Okay, my best AND worst Christmas presents were actually the same gift, and I was not the recipient. I know, I know, but bear with me here.
So when I was younger, my mother had this whole persona for our dog. She actually spoke to us as the dog more than she did as our mother. He had this whole life and all these friends (for example a bulldog named Barbie and a poodle named Butch) and he went on day trips on the bus while we were at school and always came home with leaflets in his rucksack. To you, reading this now, it may seem quite obvious that my mother was bullshitting me and my brother, Jack, but we were kids. Or, you know...teenagers. Moving on.
One year, my “dog” decided he wanted three goldfish for Christmas.
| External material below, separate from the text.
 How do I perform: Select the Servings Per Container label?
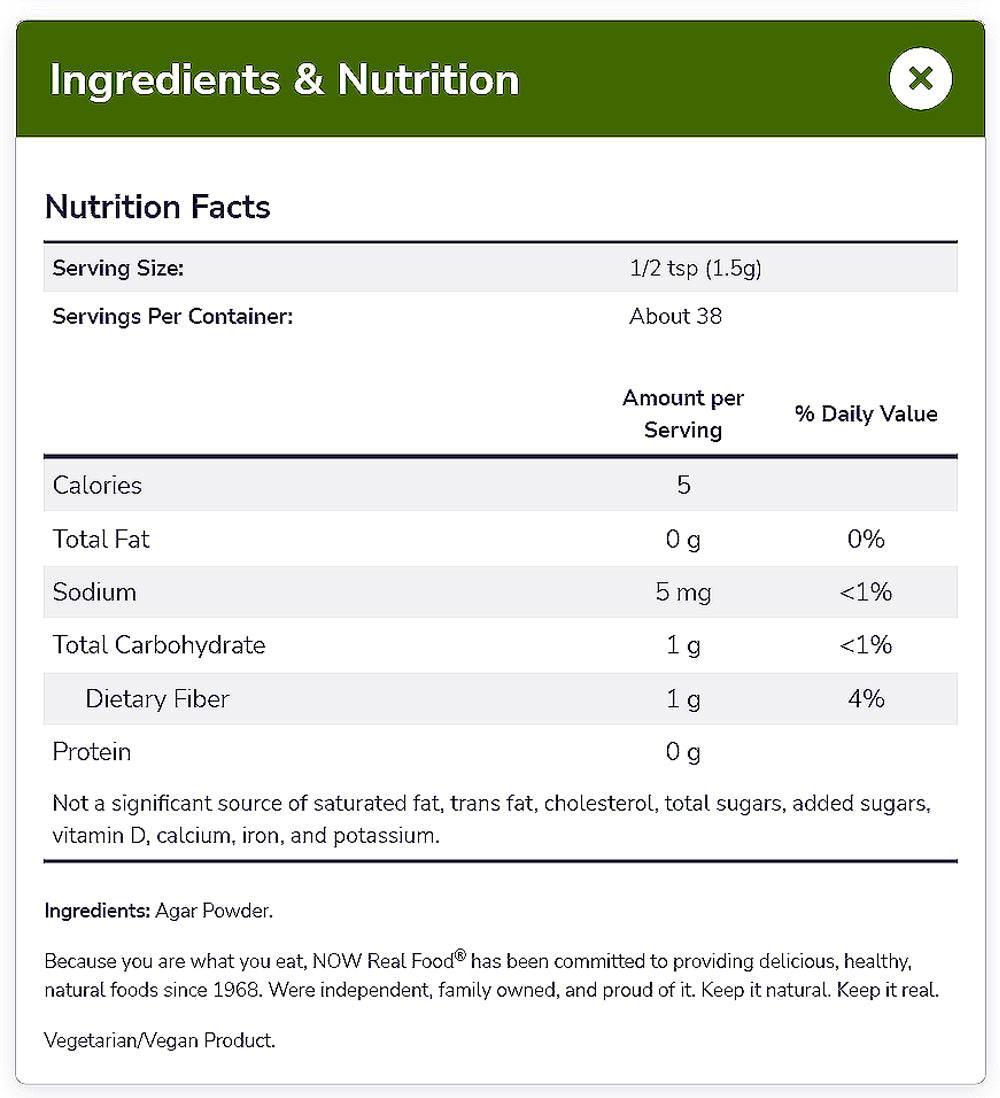172,316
And he would call them Little Laura, Little Jack and Spare. (In hindsight it’s possible my mother was taking narcotics on a regular basis.) Of course, after much hysteria spanning from late September until Christmas Eve, my mother had left Santa no option but to produce the goods. So we woke up on Christmas morning and, sure enough, there was a goldfish bowl containing three fish sitting next to my (rather bemused) dog’s bed.
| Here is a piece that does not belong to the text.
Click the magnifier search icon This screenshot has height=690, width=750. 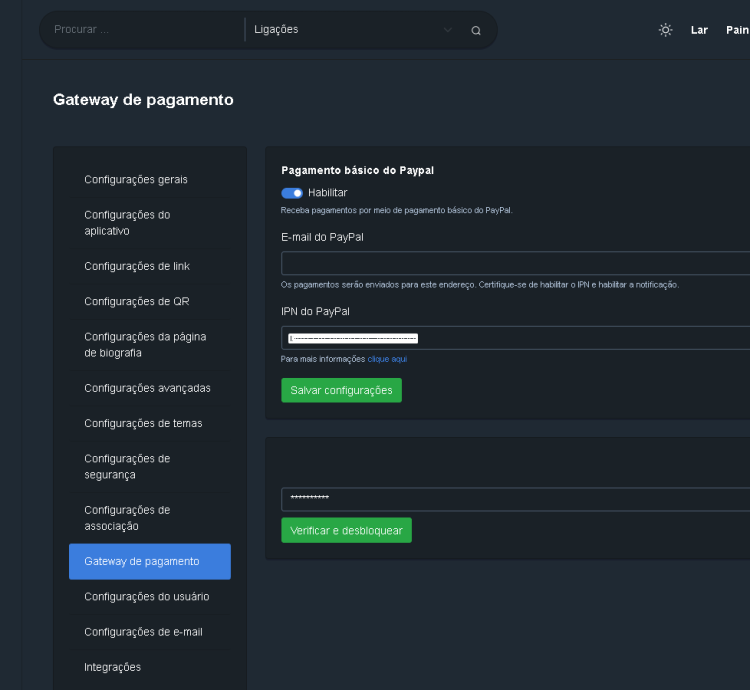tap(476, 30)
We later learned that my mother bought the original fish three days before Christmas, and promptly killed them all with chlorine-infested water. And had to panic buy three more on Christmas Eve. I’m sure the cashier wondered why, not once but twice, a middle-aged woman came to the shop in the run-up to Christmas and bought three goldfish while also crying with laughter. But here I am, fifteen years later, telling you the story, so I suppose it was worth the effort.
What sits on top of your Christmas tree?
Honestly it’s just this strange metallic spike thing. I’m sure it has a proper name but it is downright weird, I tell you. But my mother insists. I guess it looks kind of like a silver church steeple. I know. My family is weird.
Favourite Christmas song?
Anyone who doesn’t say Fairytale of New York in response to this question is just lying to themselves. Every year my mother says, “Did you know she was killed by a speed boat?” She really was. Look it up.
Favourite Christmas movie?
Love Actually. I don’t think I’ve ever watched it and not been a hysterical mess afterwards. Although that might be the eight glasses of mulled wine I drink while annoyingly reciting all the lines before the actors do.
Favourite festive foodie treat?
Seriously, does anyone actually like Christmas pudding? It’s a boiled cake dowsed in alcohol and set on fire. And it has fruit in it. Let’s just think about how messed up this is for a moment.
No. It’s all about tins of Quality Street, Xmas tree chocolates and iced cookies. And Baileys.
The best part of Christmas is…
Watching my autistic puppy open his presents. I would make him do it every day if I could. I’m not trying to make a joke here. He actually is a dog with autism.
The worst part of Christmas is…
I don’t understand the question.
When do you do your Christmas shopping?
January, in the sales. Then I forget where I hid all the presents and have to do my Christmas shopping again on 23rd December.
Any Christmas Day traditions?
My mother wakes us up at around 6am because she’s been absolutely unable to sleep with excitement. She is nearly fifty and still does this. The champagne is open by 7am. We’re hammered by midday. And asleep by 3pm. But you know, tradition is tradition.
Book sat at the top of your Christmas in July wishlist?
I could list a hundred new titles here, but I know perfectly well I will have binge-bought them all by August. So I’m going to say a really nice new Harry Potter book set, because my originals are a bit manky and I’m missing at least four of them.
When did you find out Santa wasn’t real? Or is he real?
When I was six (around the same time my mother was out buying goldfish for the dog’s stocking filler), I jokingly (SERIOUSLY DAD I WAS JOKING) said to my father, “Dad, Santa’s not real, is he?” and he basically just said lol no. I’m still traumatised fifteen years later.
How would you spend your ideal Christmas?
I have this kind of lifetime dream of the perfect Christmas. Honestly, forget career stuff and money and fame and all of that. This is what I want most out of my life: I want to be in my seventies, sitting around a big table with a huge family I made. Shitloads of kids, and grandkids, and cousins and uncles and aunties and pets. And I want there to be laughter, and food, and Baileys, and I want to be telling all of them about how when I was six-years-old, my mother bought the dog three goldfish called Little Laura, Little Jack and Spare. And everyone would laugh, because even though it’s not even that funny, it’s family and it matters. And, whether she’s still with us or not, my mum will look on and be proud.